From time to time I like to shine a light on some players who I feel are deserving of an opportunity to be guests on this show. I don’t book them nearly as often these days but I will from time to time because these players are heavily involved in their process to reach their desired goals. Not only do they have interesting stories of how they got to where they are but you can hear it in their voices how immersed they are in their process.

 

Episode Outline

 

  • Do we play better when we aren’t being recorded?
  • How does pressure affect our ability to perform?
  • We share perspectives on how to value the opportunity to play music for a living.
  • Joel works with young adults with special needs during the week teaching them music and life skills.
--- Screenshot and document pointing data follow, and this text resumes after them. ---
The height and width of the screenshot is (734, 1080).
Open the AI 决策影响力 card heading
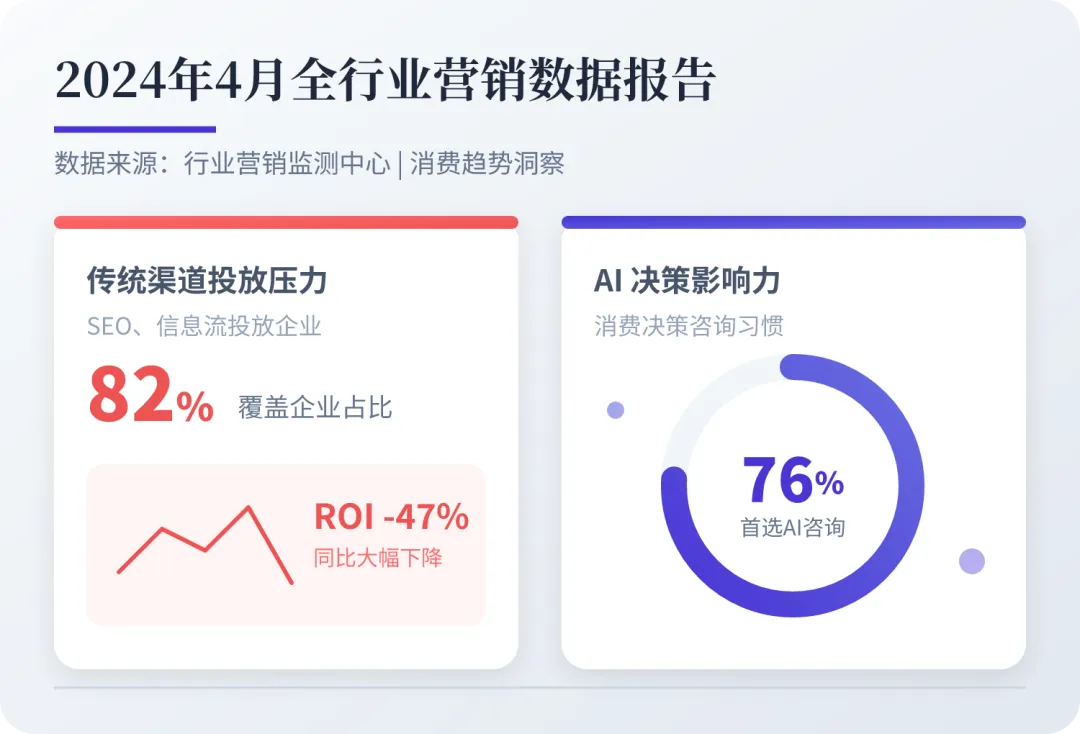[687, 281]
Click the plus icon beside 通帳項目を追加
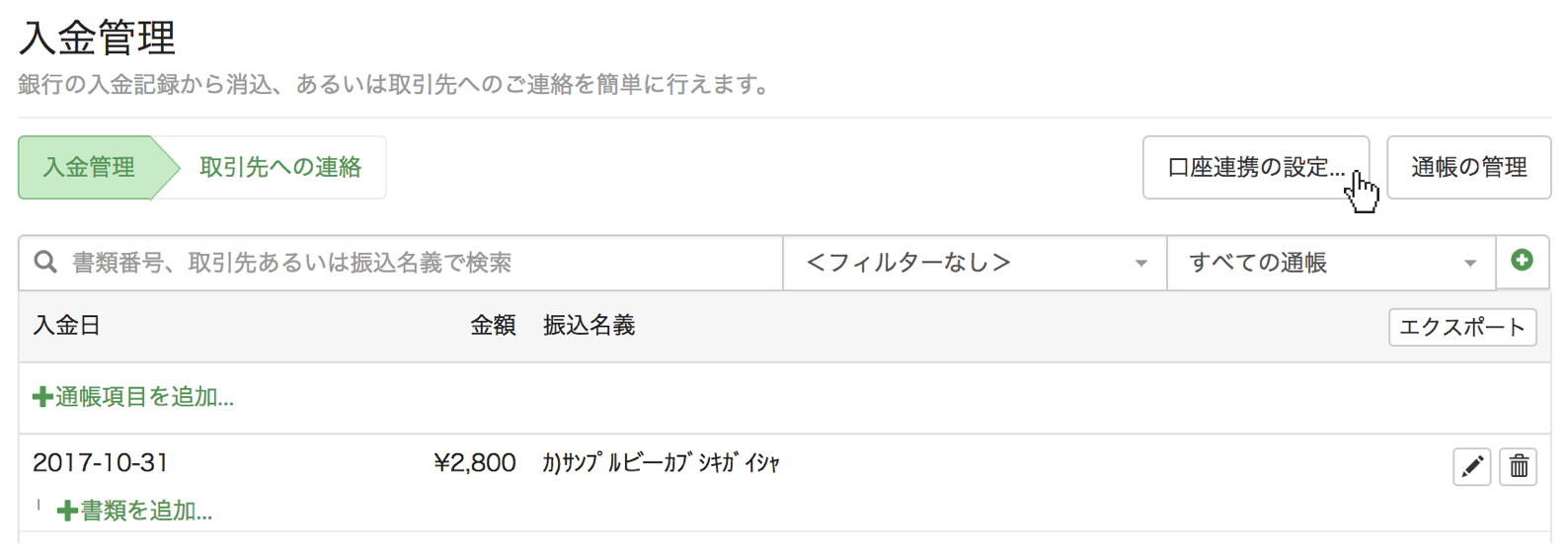Image resolution: width=1568 pixels, height=559 pixels. (42, 397)
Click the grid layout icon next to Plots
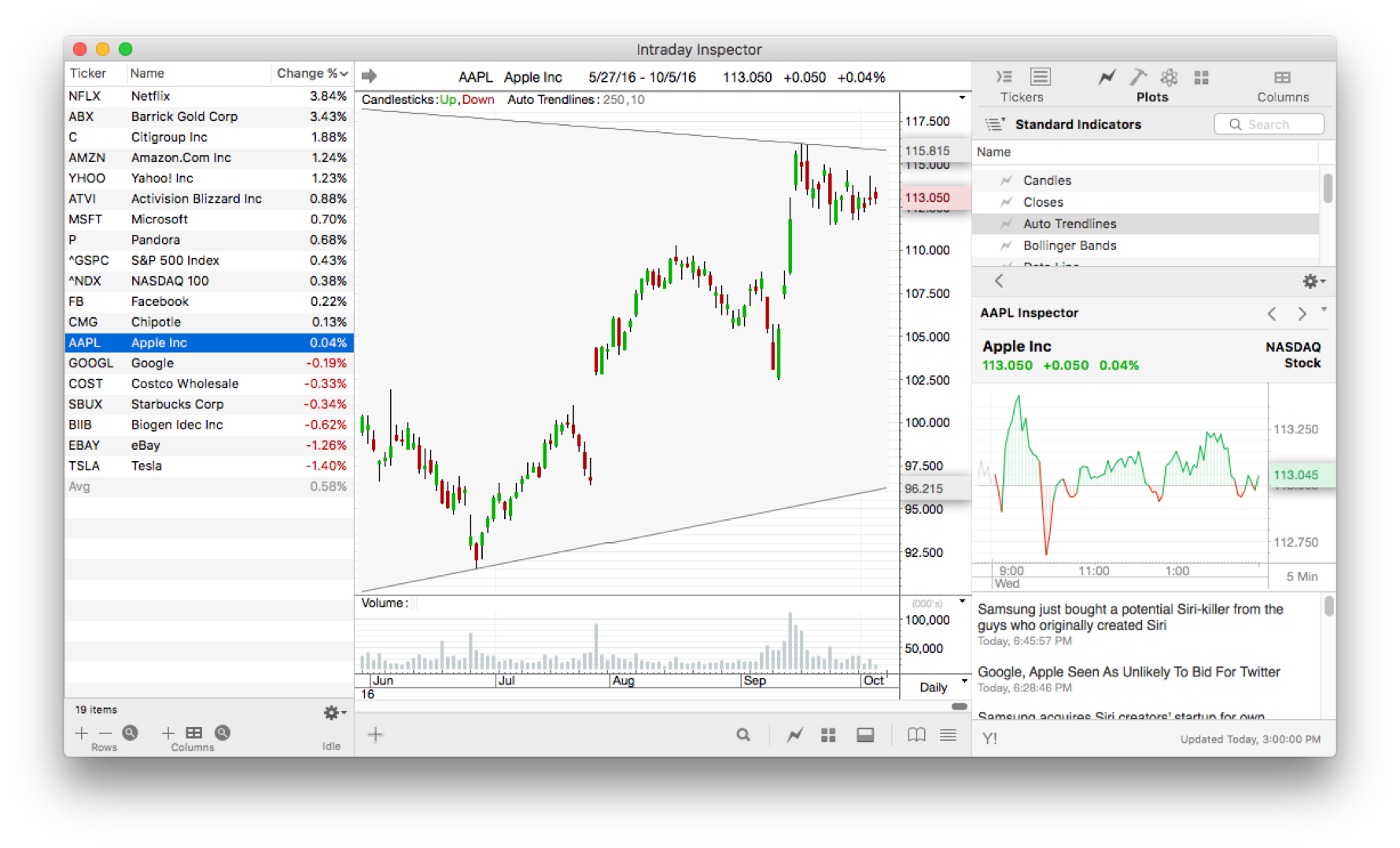Viewport: 1400px width, 848px height. 1201,76
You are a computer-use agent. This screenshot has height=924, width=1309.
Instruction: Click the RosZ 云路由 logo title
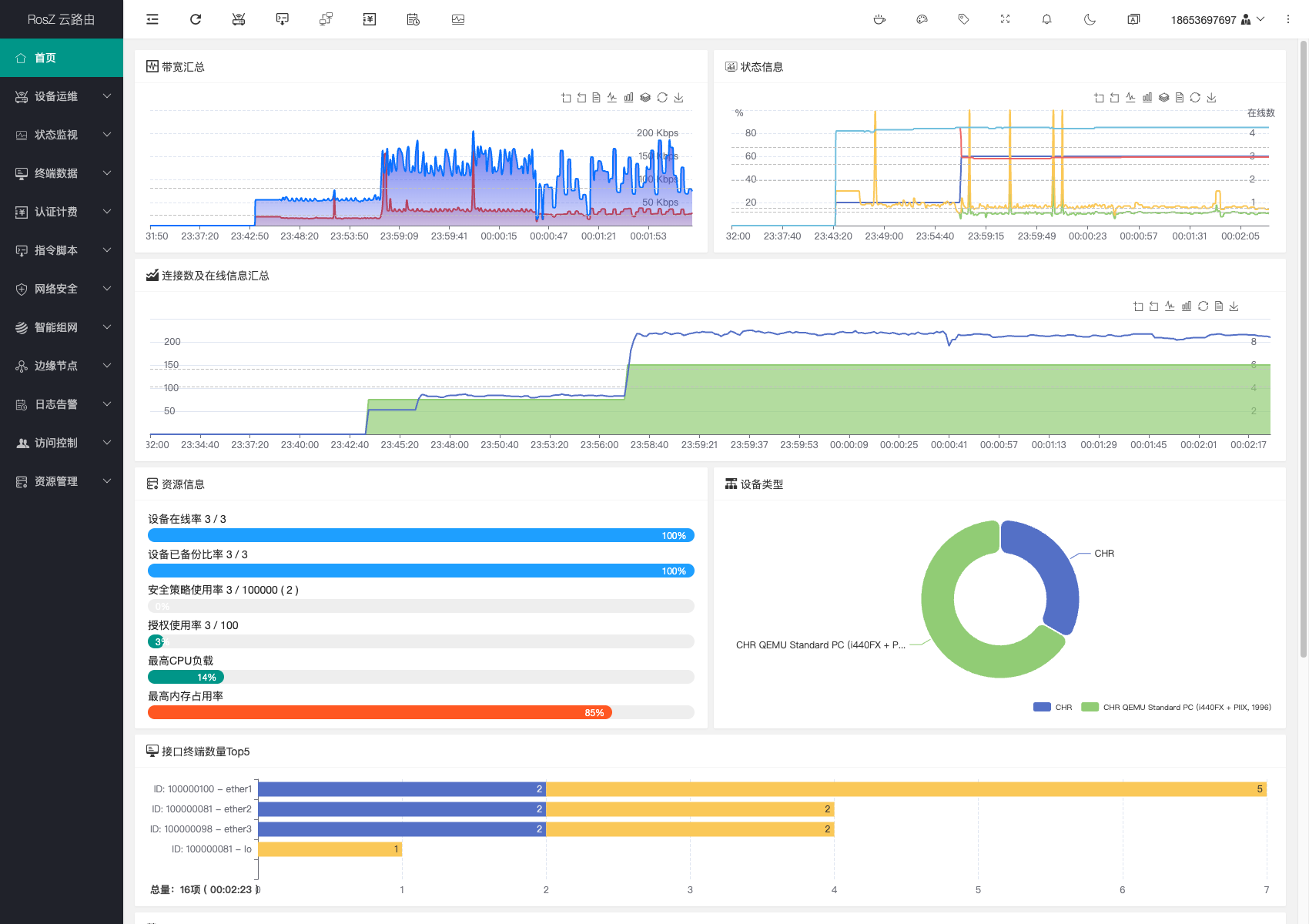62,19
He talks about the challenges he has faced in his job.
  • Does a good teacher adapt to the student in the lessons or does a good teacher convince the student to rise to the teacher’s level?
  • Joel talks about how he has thought about whether or not he feels lucky that he was born into a musical household.
  • The pros and cons of using social media.

 

Why Should You Listen?

 

This episode isn’t meant to be taken as gospel. The point of this episode was to bring up some topics for a conversation to provide some different perspectives into consideration. A lot of times my questions and thoughts force the guest into really giving serious thought to something they may never have thought about before. In some cases, it is very specific to the guests’ specialties and so we get to hear an expert opinion that bears a great deal of wisdom.

 

With this episode though there is much left up in the air with no absolute conclusion to the thoughts and points mentioned. Instead, we look at them, share some ideas with you, and move on. I would encourage everyone who listens to give these points some thought of your own because there is a lot of openness that remains to interpret things in your way. Many of the points are deep and rather interesting.